SUSTAINair project circular aviation economy.

Photo Credit: RTDS Group

SUSTAINair co-ordinator Roither adds that the project aims to develop near net-shape components (manufactured as close to the size and the shape of the finished product) for the aviation industry to reduce the buy-to-fly ratio close to one, which is imperative if more material is used along the chain than is discarded. This is obtained by using recently invented nano-eutectic aluminium alloys at AIT-LKR in combination with advanced high pressure die-casting technologies. “Such processing is known in the automotive industry as ‘quick and efficient.’ SUSTAINair’s adapted technique and materials will make the manufacturing of aerospace components ‘quick, efficient and clean,’” Roither says.


Novel aerospace structures to reduce weight, CO2 emissions

Novel metal alloys and composite materials, such as carbon fiber-reinforced polymers (CFRP), are used to reduce mass and increase aerodynamic efficiency, improving fuel consumption during flight operations, and therefore reducing emissions. Minor changes to the materials or to the aircraft structure can have major results when it comes to fuel consumption.

With that in mind, SUSTAINair consortium partners are expected to develop not only novel materials for a flexible wing, but also techniques for the integration of sensors in the material used in such aircraft components. For example, the monitoring of real-time data enables the operators to adjust the flightpath of an airplane resulting in lower fuel consumption, while increasing the safety and the reliability of aero-structures, as well as reducing maintenance costs.

Such a combination of metal and composite materials does not come without technological challenges to joining and repair operations, however, as well as for circular approaches in the EOL process. “What is unique about SUSTAINair is that the design process will be formed to allow for innovative techniques along the value chain which will give the material a longer life with more value, accounting for EOL disassembly and upcycling,” says Chiara Bisagni, professor in aerospace structures and AIAA Fellow, at TU Delft, Netherlands.

=== LISTED ENTRIES ===
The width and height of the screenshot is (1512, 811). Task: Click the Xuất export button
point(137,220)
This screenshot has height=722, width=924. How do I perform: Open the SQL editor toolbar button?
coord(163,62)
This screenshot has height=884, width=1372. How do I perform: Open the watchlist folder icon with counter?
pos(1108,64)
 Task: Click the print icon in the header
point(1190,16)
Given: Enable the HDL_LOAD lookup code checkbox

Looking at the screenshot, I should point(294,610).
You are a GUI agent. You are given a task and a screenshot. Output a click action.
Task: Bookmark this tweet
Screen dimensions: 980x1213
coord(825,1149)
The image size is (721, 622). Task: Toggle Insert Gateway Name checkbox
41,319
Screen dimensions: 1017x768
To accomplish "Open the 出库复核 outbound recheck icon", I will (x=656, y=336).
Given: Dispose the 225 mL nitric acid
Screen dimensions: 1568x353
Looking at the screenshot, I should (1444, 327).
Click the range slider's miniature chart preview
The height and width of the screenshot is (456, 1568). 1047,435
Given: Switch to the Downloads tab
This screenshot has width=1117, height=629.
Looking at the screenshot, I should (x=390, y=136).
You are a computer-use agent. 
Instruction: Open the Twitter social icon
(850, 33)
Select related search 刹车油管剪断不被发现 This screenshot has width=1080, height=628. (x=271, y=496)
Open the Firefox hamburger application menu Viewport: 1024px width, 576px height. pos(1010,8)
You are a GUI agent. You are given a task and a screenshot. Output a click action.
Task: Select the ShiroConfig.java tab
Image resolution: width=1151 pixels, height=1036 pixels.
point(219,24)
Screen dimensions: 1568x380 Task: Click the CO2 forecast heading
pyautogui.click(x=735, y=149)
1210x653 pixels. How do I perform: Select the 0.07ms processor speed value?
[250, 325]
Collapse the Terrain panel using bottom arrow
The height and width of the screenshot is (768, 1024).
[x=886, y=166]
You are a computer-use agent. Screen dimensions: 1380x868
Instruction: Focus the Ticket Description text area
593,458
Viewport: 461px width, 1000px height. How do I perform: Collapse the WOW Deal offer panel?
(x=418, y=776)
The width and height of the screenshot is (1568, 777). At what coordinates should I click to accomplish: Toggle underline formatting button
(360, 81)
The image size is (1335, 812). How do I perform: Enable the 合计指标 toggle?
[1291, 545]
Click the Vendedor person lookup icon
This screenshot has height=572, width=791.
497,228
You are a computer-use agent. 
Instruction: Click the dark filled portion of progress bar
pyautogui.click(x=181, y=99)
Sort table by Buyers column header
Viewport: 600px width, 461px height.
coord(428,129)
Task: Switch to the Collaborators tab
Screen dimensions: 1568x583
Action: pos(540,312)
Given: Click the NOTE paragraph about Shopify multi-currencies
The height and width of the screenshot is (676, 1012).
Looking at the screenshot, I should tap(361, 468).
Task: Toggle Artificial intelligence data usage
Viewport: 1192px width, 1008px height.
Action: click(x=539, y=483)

=== PROMPT A ===
Answer these questions from the SUSTAINair passage, one per line, each marked like its question.
(i) Which kind of alloys, invented at AIT-LKR, does the project use?
(ii) What composite material is given as an example of materials used to reduce mass?
(iii) At which university is Chiara Bisagni a professor?
=== PROMPT B ===
Revise the SUSTAINair passage from the words "With that in" through the words "reducing maintenance costs.", putting "morphing wing" in place of "flexible wing".

=== ANSWER BOX A ===
(i) Nano-eutectic aluminium alloys
(ii) Carbon fiber-reinforced polymers (CFRP)
(iii) TU Delft, Netherlands

=== ANSWER BOX B ===
With that in mind, SUSTAINair consortium partners are expected to develop not only novel materials for a morphing wing, but also techniques for the integration of sensors in the material used in such aircraft components. For example, the monitoring of real-time data enables the operators to adjust the flightpath of an airplane resulting in lower fuel consumption, while increasing the safety and the reliability of aero-structures, as well as reducing maintenance costs.